Summary and conclusions

This work highlights the effect of land surface schemes on the modelled climate in the MENA region. The regional WRF climate model was coupled with four different land surface schemes in six simulations with a horizontal resolution of 50 km for the period 2000–2010, driven by ERA-Interim re-analyses. Computational constraints for the large MENA domain and multiple simulations precluded the study of higher resolution model versions. The simulation using Noah (default LSS in WRF) was considered the reference against which the other five simulations were compared in order to provide a measure of their effect.

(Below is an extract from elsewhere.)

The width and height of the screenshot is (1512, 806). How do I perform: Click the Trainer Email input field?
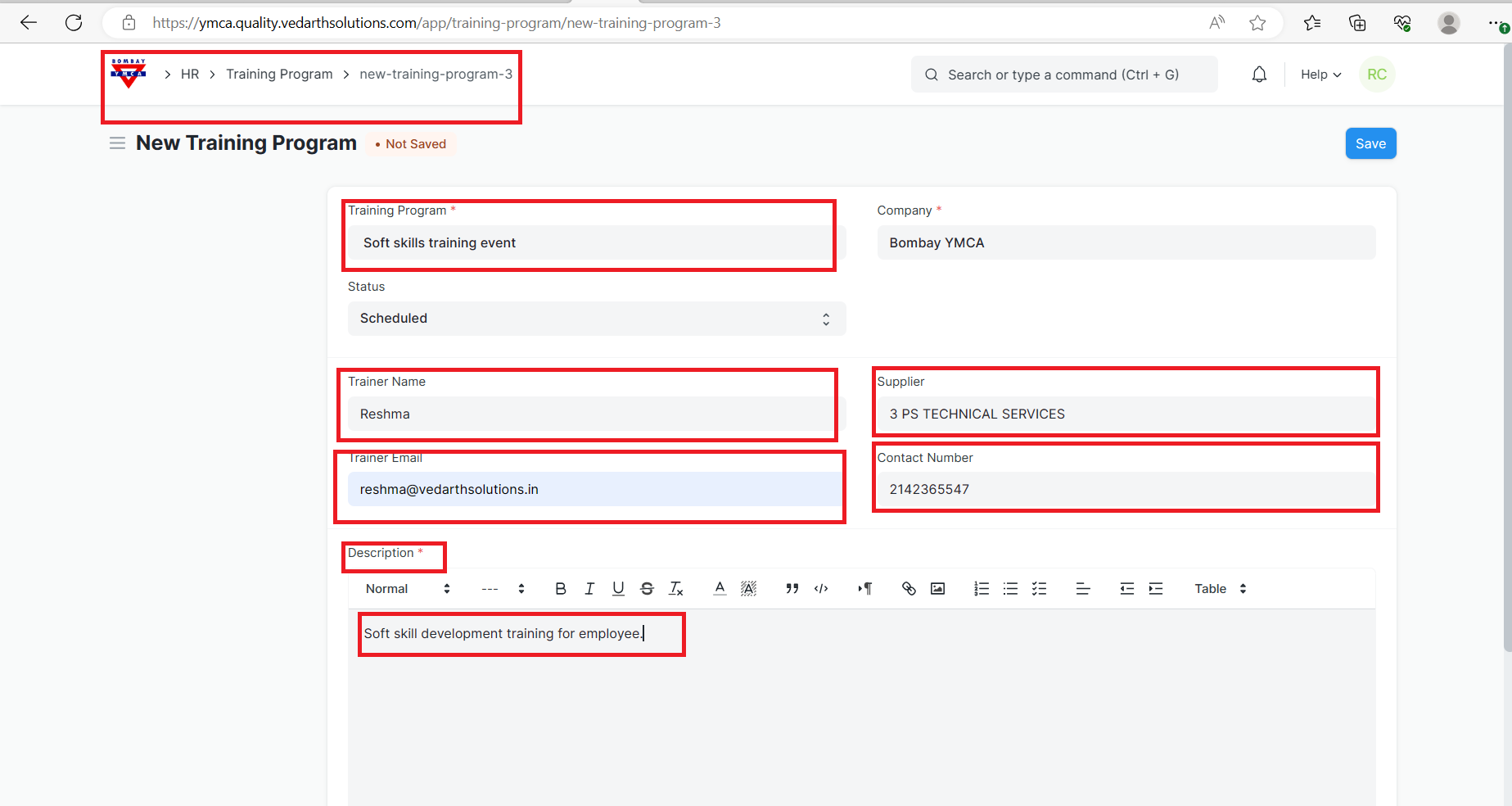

A first, general inference is that aspects of the simulated climate using the NoahMP, CLM, and RUC land surface schemes significantly differ from the default Noah. The additional use of the available options for NoahMP (dynamic vegetation off and on) and RUC (6 and 9 layers) did not seem to have a discernible effect probably because vegetation does not play a critical role in the predominantly arid MENA region. The three schemes produce colder conditions overall, especially in the northern and southernmost parts of the domain. In the semi-arid and arid areas between 15–30 N the three schemes overestimate temperature (air and land), compared to the default Noah. This pattern is mirrored in the respective differences in SW upward radiation and LW upwelling radiation and to a certain degree in the sensible heat flux, and it is stronger and more consistent for the NoahMP and CLM, rather than RUC. The three LSSs are all very similar in simulating slightly higher rainfall (10–20 mm) than Noah throughout the MENA domain, and much higher (> 100 mm) in parts of the Sahel. This is matched closely in space by their latent heat flux differences showing an overestimation compared to Noah, overall by 10–20 W/m2 and 100 W/m2 in the Sahel.

The spread of the annual climatologies of the three main surface climatic parameters from the different LSS simulations was derived for 12 MENA sub-domains, thus providing a spatially representative measure of their effect, compared to the reference Noah. For air temperature, this was in the range of 0.7–2.4C and for land surface temperature 2–3.4C, and it was consistent for the warmer (Middle East, North Africa) and the cooler (Balkans, Anatolia) parts of the domain. The variation of the total precipitation was 5–25 mm. These differences are comparable to those obtained in other RCM physics sensitivity studies with altered datasets of land cover properties (Bucchignani et al. 2016; De Meij et al. 2018), pointing also to the role of the driving land surface data (not considered in our experiments).

The calculation of the WRF surface energy balance revealed that the default Noah is the most “balanced” scheme with dH/dt \(\simeq -1\) W/m2 and NoahMP \(\simeq -2\) W/m2 (MENA domain averages). CLM and RUC show a positive deviation from the assumed energy balance of \(\simeq +3\) W/m2. Thus, the two “non-native” LSSs alter the sign and cause the largest deviations in the energy balance. The difference in the surface energy balance from the various LSSs against the one from the reference Noah can be applied as forcing for the model climate that induces a surface climate response. Hence, an LSS-induced climate sensitivity was determined for the air temperature, which is small overall (0.1 C per W/m2).

In conclusion, the use of other than the most commonly used LSS (Noah) in these MENA-CORDEX domain WRF simulations resulted in non-negligible differences in key surface climate variables, such as 1–2 degrees Celsius in air temperature, which are comparable to the magnitude of the anthropogenic warming signal projected for the coming decades in the region (Lelieveld et al. 2016). This affects the estimates of the expected climate change-related impacts, which has been shown in a separate study based on the same model output (Constantinidou et al. 2019). It is, therefore, important to carefully select the most suitable land surface scheme for any particular model and geographical domain. For the WRF application over the MENA region, a forthcoming study will evaluate against observations the different LSSs and recommend the most suitable one.